Mundelein High School theater students received quite the thrill an hour before their final performance Saturday of "Trust," when their teacher told them that David Schwimmer, who wrote the play and also starred on "Friends," would be in the audience.

Theater teacher Jonathan Meier said he had told the students that Schwimmer, who had corresponded with Meier since first giving them permission to put on the play, would try to make it to one of the performances but was unsure it would fit his schedule.

Meier said Schwimmer told him just two hours before the show that his plane had landed in Chicago and that he was on his way.

Meier said having Schwimmer there was a wonderful experience for his students. After the performance Schwimmer spoke to the cast, offering praise and feedback.

"It was a once-in-a-lifetime experience," Meier said. "My feet still haven't hit the ground."

"Trust" had only been performed once before, in 2010 by the Lookingglass Theatre Company in Chicago, which Schwimmer co-founded.

Meier's wife, Jill Meier, worked with Schwimmer at the Lookingglass Theater, and over the years they have become friends. Meier said when he asked Schwimmer if they could perform the play, Schwimmer sent him the file from his computer because that's the only copy of the script out there.

The play is about a teenager, named Anne Cameron, manipulated into a sexual relationship with a man she meets on the Internet.

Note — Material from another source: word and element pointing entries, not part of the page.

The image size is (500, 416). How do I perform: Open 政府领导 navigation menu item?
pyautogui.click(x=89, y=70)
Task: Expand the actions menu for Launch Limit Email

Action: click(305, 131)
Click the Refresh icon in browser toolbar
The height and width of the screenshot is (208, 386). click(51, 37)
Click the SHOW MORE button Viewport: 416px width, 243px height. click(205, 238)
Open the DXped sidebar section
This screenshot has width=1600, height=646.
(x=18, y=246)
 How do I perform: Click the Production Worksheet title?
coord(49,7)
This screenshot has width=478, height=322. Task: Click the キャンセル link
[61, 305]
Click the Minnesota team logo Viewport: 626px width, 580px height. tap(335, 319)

Phillip A. Smith, an actor from Lookingglass, also attended the play with Schwimmer. Smith played the part of the girl's father, one of the lead roles, in 2010.

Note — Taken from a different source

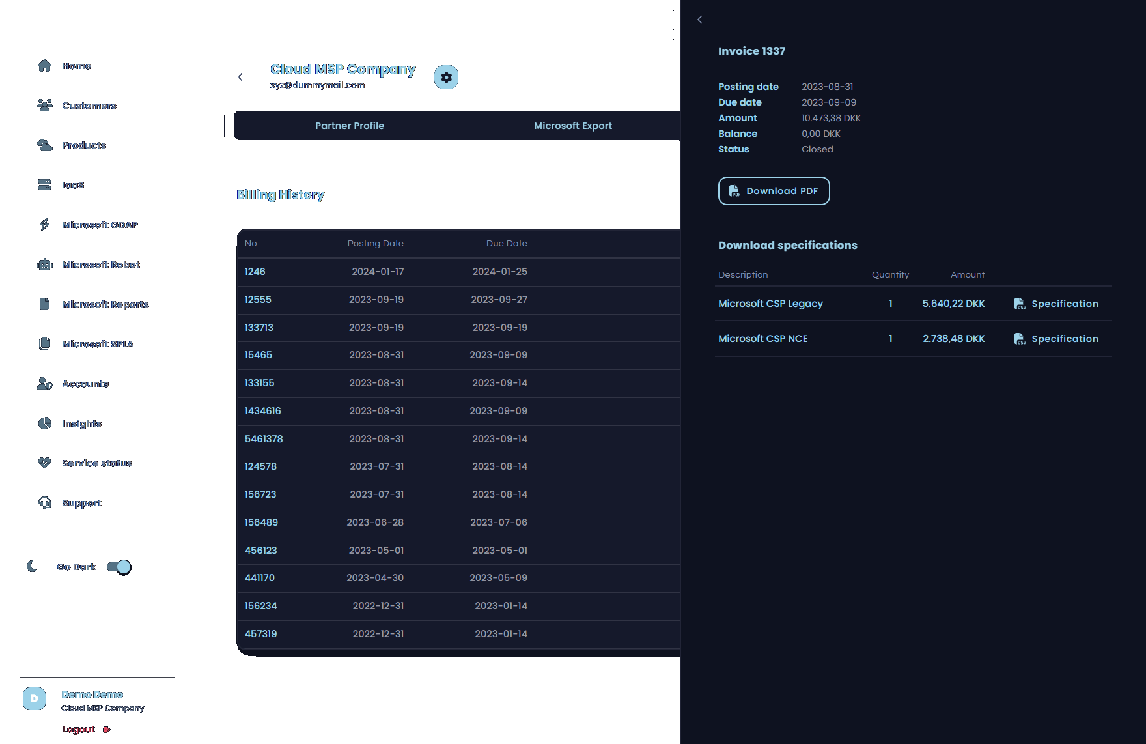The width and height of the screenshot is (1146, 744).
Task: Switch to the Microsoft Export tab
Action: pyautogui.click(x=572, y=125)
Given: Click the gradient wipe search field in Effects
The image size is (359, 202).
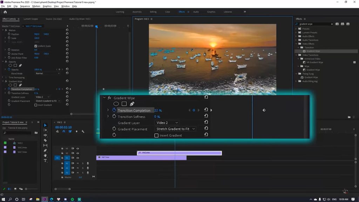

Unlike Schwimmer, it was Smith's second time seeing the Mundelein high schoolers at work. Smith and fellow Lookingglass Theatre actor Alison Torem, who played the role of Anne Cameron in 2010, hosted a workshop with the cast and crew in Chicago a few weeks before opening night.

Meier said the professional actors gave the teens excellent notes on how to put on the play. He added that Torem exchanged emails with Patricia Roques, the high school actress playing the role of Anne Cameron, in the days leading up to opening night.

"Our 'Anne' got to communicate one-on-one with Alison, the only other person to ever play the part," Meier said. "It was amazing."

Meier said on Saturday night it was difficult to know whether to tell his students Schwimmer was going to be in the audience.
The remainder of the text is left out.